In-Plan Annuity
Written by: Editorial Team
What Is an In-Plan Annuity? An in-plan annuity is a retirement income option offered within an employer-sponsored retirement plan, such as a 401(k), 403(b), or similar defined contribution plan. It allows plan participants to allocate a portion of their retirement savings toward
What Is an In-Plan Annuity?
An in-plan annuity is a retirement income option offered within an employer-sponsored retirement plan, such as a 401(k), 403(b), or similar defined contribution plan. It allows plan participants to allocate a portion of their retirement savings toward an annuity contract—typically issued by an insurance company—that provides guaranteed income payments during retirement. These annuities are integrated directly into the retirement plan structure, meaning participants can select them as investment options and receive income without transferring funds out of the plan.
This feature has gained more visibility due to legislative changes such as the SECURE Act of 2019, which encouraged broader inclusion of annuities within workplace retirement plans by reducing fiduciary risk for plan sponsors and making it easier for participants to access lifetime income options.
Structure and Function
Unlike purchasing an annuity through an insurance agent or broker after retirement, in-plan annuities are selected and funded while the participant is still contributing to their retirement account. They can be structured in different ways, including deferred annuities that accumulate value over time or immediate annuities that begin payments soon after purchase.

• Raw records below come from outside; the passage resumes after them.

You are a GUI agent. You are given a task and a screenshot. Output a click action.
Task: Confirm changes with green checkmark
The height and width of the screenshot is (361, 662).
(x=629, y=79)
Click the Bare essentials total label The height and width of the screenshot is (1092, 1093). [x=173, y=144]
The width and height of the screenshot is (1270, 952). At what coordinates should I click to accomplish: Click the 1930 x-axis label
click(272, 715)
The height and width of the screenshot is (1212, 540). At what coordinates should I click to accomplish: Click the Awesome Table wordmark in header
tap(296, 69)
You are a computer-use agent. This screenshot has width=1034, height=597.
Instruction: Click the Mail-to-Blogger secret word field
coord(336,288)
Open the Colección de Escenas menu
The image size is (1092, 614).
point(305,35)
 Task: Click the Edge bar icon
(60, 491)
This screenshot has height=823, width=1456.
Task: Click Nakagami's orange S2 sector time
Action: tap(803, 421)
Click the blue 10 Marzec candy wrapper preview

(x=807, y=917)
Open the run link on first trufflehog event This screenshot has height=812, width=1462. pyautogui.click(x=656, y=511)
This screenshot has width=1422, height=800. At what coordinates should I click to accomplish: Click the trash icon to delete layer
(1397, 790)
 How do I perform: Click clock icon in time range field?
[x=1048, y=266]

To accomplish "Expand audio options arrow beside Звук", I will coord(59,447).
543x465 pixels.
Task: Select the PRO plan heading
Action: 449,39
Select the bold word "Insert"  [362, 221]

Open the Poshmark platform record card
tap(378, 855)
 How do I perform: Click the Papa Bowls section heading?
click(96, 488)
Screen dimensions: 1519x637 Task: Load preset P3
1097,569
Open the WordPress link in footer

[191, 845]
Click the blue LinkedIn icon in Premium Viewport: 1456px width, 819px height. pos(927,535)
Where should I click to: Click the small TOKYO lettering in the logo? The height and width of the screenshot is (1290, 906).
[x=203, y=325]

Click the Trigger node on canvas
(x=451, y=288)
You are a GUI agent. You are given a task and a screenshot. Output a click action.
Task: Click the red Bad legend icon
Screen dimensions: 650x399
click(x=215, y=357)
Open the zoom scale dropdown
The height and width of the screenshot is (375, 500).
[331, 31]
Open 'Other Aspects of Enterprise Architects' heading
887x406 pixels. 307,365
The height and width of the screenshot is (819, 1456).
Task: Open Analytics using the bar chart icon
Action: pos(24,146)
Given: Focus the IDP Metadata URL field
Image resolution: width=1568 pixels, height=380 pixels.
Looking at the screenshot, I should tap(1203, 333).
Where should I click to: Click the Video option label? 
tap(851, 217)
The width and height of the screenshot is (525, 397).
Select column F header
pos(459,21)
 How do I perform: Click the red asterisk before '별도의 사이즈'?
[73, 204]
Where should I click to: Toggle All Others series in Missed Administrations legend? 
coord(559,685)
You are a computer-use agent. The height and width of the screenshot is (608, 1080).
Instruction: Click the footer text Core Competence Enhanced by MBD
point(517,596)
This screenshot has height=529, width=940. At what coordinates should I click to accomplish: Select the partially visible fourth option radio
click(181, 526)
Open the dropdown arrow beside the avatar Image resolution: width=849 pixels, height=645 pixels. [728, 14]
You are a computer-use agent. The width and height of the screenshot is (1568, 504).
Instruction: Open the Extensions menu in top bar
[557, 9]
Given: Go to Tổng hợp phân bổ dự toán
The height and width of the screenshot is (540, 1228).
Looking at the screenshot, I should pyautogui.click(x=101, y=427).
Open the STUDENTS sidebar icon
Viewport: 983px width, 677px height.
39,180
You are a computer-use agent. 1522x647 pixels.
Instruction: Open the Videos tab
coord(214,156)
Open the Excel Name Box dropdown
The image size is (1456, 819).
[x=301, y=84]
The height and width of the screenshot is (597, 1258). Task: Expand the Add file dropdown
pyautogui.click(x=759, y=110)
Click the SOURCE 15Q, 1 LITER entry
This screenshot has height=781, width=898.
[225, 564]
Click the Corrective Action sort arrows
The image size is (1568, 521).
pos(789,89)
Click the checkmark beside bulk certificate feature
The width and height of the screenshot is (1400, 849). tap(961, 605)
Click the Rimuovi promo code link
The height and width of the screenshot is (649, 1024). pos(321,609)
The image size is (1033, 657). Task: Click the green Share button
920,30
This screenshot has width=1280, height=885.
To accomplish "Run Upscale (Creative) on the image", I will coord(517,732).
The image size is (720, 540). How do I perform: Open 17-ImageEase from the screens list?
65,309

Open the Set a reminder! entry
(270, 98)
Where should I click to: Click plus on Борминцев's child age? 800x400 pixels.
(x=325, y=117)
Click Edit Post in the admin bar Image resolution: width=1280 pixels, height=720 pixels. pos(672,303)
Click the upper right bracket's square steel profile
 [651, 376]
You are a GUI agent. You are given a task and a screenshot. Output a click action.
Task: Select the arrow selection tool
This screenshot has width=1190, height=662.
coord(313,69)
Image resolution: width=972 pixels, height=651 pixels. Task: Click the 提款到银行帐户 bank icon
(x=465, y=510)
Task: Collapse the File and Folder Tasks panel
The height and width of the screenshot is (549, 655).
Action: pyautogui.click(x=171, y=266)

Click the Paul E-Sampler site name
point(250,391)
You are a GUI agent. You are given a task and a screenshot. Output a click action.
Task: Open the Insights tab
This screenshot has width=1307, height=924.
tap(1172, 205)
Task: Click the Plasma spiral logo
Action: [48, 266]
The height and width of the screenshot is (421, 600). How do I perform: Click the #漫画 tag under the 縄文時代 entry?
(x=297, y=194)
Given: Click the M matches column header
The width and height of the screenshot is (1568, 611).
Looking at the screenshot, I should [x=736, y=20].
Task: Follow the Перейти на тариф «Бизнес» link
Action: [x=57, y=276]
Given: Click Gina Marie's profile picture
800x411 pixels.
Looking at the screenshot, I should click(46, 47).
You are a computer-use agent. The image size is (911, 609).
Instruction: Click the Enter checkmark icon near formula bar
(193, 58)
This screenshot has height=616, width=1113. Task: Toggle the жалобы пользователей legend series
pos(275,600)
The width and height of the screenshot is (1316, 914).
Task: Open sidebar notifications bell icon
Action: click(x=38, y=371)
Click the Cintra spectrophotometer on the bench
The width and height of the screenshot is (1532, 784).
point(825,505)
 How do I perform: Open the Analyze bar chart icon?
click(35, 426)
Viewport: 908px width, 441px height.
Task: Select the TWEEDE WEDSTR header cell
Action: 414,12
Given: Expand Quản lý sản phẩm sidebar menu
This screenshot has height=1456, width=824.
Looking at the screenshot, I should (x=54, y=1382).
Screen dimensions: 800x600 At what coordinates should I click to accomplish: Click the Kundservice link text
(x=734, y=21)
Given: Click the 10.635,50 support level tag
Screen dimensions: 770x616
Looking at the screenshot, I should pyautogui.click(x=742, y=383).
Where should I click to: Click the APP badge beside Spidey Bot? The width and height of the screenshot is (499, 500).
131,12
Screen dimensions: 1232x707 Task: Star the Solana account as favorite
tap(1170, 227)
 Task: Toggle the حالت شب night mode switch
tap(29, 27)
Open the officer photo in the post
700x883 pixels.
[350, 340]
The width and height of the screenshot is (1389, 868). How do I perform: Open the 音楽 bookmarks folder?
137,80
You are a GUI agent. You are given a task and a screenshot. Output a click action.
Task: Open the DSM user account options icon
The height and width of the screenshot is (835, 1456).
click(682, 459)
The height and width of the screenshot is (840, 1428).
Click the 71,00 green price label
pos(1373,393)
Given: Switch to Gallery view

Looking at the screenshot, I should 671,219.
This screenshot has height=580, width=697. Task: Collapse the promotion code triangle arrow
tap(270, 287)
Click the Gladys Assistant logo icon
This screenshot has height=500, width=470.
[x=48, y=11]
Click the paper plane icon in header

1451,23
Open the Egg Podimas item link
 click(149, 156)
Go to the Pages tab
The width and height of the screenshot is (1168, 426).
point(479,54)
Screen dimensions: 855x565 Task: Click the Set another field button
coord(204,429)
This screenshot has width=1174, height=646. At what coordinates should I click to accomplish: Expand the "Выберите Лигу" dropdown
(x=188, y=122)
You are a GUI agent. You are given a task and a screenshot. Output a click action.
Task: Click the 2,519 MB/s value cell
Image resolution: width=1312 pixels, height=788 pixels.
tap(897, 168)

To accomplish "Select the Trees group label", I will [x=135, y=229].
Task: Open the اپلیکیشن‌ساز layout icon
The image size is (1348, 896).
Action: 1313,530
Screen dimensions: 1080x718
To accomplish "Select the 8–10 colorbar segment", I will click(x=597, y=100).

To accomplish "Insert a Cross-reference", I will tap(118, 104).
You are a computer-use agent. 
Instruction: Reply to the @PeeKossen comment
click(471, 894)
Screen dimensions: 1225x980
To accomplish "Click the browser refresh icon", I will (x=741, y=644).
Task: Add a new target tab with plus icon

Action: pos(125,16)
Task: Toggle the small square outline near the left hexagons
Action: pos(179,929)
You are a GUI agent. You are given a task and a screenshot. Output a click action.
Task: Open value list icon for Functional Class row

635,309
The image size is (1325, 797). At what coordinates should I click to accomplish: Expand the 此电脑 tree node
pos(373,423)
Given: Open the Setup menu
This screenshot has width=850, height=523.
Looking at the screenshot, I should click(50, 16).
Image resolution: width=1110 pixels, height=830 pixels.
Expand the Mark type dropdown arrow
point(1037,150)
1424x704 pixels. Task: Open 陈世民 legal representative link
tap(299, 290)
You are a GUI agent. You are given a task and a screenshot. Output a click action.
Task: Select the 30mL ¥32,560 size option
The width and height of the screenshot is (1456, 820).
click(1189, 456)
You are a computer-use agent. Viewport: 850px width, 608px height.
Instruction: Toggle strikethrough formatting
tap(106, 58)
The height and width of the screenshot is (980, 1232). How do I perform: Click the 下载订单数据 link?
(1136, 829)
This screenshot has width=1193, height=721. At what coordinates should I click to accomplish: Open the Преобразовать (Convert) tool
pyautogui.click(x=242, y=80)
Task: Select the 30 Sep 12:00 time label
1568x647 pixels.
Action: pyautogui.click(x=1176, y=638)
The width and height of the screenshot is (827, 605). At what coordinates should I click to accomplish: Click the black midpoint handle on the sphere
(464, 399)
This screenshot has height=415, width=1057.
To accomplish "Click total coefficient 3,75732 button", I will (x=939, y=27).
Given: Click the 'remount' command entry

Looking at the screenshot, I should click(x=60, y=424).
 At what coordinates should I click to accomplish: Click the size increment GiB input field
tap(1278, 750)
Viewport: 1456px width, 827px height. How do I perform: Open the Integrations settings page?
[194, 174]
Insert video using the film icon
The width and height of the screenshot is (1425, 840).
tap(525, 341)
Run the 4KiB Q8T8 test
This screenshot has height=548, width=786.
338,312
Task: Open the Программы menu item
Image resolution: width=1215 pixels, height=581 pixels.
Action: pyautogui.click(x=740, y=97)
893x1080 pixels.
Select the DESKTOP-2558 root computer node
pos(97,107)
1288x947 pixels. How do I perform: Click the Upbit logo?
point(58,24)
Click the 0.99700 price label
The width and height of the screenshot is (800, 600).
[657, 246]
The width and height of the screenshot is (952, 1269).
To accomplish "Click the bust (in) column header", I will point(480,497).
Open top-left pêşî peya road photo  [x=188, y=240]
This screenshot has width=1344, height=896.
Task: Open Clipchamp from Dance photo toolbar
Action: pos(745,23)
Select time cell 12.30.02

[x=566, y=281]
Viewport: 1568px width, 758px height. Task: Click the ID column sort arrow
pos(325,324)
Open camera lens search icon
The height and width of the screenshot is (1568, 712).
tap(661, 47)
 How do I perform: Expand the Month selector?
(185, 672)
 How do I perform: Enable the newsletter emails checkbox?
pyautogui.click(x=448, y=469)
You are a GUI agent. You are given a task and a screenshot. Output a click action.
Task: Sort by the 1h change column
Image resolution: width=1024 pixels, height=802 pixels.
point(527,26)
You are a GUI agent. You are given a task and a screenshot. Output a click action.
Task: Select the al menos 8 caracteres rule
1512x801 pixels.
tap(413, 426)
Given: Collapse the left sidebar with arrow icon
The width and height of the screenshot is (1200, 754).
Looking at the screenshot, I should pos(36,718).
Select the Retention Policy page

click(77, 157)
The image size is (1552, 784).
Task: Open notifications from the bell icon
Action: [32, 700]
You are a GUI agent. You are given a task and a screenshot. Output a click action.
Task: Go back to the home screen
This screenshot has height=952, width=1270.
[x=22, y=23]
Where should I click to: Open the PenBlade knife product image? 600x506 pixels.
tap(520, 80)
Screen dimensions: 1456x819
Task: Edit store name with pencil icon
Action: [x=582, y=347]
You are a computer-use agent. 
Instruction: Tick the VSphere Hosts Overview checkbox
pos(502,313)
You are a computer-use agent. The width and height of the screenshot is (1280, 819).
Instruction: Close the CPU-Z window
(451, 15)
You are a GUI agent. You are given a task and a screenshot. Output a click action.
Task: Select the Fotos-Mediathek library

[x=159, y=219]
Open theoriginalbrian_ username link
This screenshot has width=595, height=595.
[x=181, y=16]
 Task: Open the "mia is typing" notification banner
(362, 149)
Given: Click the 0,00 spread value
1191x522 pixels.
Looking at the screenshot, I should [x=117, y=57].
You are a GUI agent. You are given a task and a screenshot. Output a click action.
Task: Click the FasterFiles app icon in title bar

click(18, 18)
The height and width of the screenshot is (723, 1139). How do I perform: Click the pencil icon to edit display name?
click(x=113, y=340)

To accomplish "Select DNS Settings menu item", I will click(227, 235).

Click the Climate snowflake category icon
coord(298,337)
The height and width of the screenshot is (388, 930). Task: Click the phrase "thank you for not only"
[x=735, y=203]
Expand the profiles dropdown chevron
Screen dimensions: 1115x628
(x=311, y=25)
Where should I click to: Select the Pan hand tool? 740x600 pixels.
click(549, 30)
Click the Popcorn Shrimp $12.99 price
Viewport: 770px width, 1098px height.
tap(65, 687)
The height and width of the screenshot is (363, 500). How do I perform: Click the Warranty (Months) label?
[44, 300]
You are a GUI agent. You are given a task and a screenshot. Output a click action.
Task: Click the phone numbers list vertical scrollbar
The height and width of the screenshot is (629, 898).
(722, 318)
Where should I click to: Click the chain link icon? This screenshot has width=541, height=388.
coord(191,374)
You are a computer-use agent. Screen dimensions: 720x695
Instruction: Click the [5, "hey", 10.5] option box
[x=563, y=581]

The annuity option may appear alongside other investment choices in the plan menu, such as mutual funds or target-date funds. Participants can choose to allocate a portion of their regular contributions to the annuity or make a one-time transfer of existing assets within the plan.
When retirement arrives—or at a designated age—the annuity starts paying a guaranteed stream of income. Depending on the contract, this income can be for life, a specified number of years, or for the joint lives of the participant and a spouse. Some annuities also offer inflation protection or death benefits.
Types of In-Plan Annuities
In-plan annuities are typically offered in two forms:
- Immediate in-plan annuities: These begin payouts shortly after a participant elects the annuity, often at or near retirement age. The annuity is purchased with a lump sum from the participant’s account.
- Deferred in-plan annuities: These accumulate income credits or annuity units over time during the participant’s working years. They are designed to begin income payments at a future date, often after retirement.
Within these categories, contracts can be either fixed (guaranteed payments) or variable (payments vary based on investment performance), though fixed annuities are more common in in-plan settings due to the focus on income stability.
Benefits to Participants
In-plan annuities are designed to provide a predictable source of income, which addresses a common concern among retirees—outliving their assets. Because defined contribution plans do not inherently offer lifetime income, in-plan annuities can help fill the gap once provided by traditional pensions.
Additional potential benefits include:
- Simplicity and convenience: The annuity is embedded within the existing retirement plan, eliminating the need to shop for products post-retirement.
- Institutional pricing: Group pricing negotiated by the employer may lead to lower costs compared to individual annuities.
- Fiduciary selection: Employers must evaluate and select annuity providers based on specific regulatory criteria, offering a level of due diligence that individual buyers might not access on their own.
- Portability: Some newer annuity contracts allow the annuity to be moved to an IRA or another retirement plan if the participant leaves the employer, though portability is still a developing feature in many cases.
Considerations and Risks
Despite their advantages, in-plan annuities come with certain trade-offs that should be evaluated carefully. One is the loss of liquidity; once funds are committed to an annuity, they may be difficult or costly to access. Surrender charges or restrictions on early withdrawals can apply.
Complexity is another factor. The terms of annuity contracts can be detailed and difficult to compare across providers. Variables like income start dates, inflation adjustments, survivor benefits, and fees all affect the overall value and suitability of the product.
Participants must also consider provider risk. In-plan annuities are backed by insurance companies, not the federal government. If the insurer becomes insolvent, state guaranty associations may offer limited protection, but there are no FDIC-like guarantees for annuities.
Lastly, plan design influences availability. Not all employer-sponsored plans include annuity options, and even among those that do, the range of features and flexibility varies.
Regulatory Environment
The SECURE Act significantly changed the landscape for in-plan annuities by making it easier for plan sponsors to offer them. It created a safe harbor that protects employers from liability if they follow a set of criteria when selecting an annuity provider.
The legislation also allows for lifetime income disclosures, which inform participants how much monthly income their current balance could generate if used to purchase an annuity. These disclosures are intended to encourage long-term planning and awareness.
Plan sponsors now have greater freedom to offer portable annuity options, increasing the likelihood that these features will become standard components of retirement plans in the coming years.
The Bottom Line
In-plan annuities represent a growing strategy within workplace retirement plans to help participants secure guaranteed income in retirement. They offer the ability to transform a portion of defined contribution savings into predictable payments, similar to a pension. While not suitable for every individual, in-plan annuities can be a valuable option for those seeking income stability and institutional pricing within the structure of their existing retirement plan.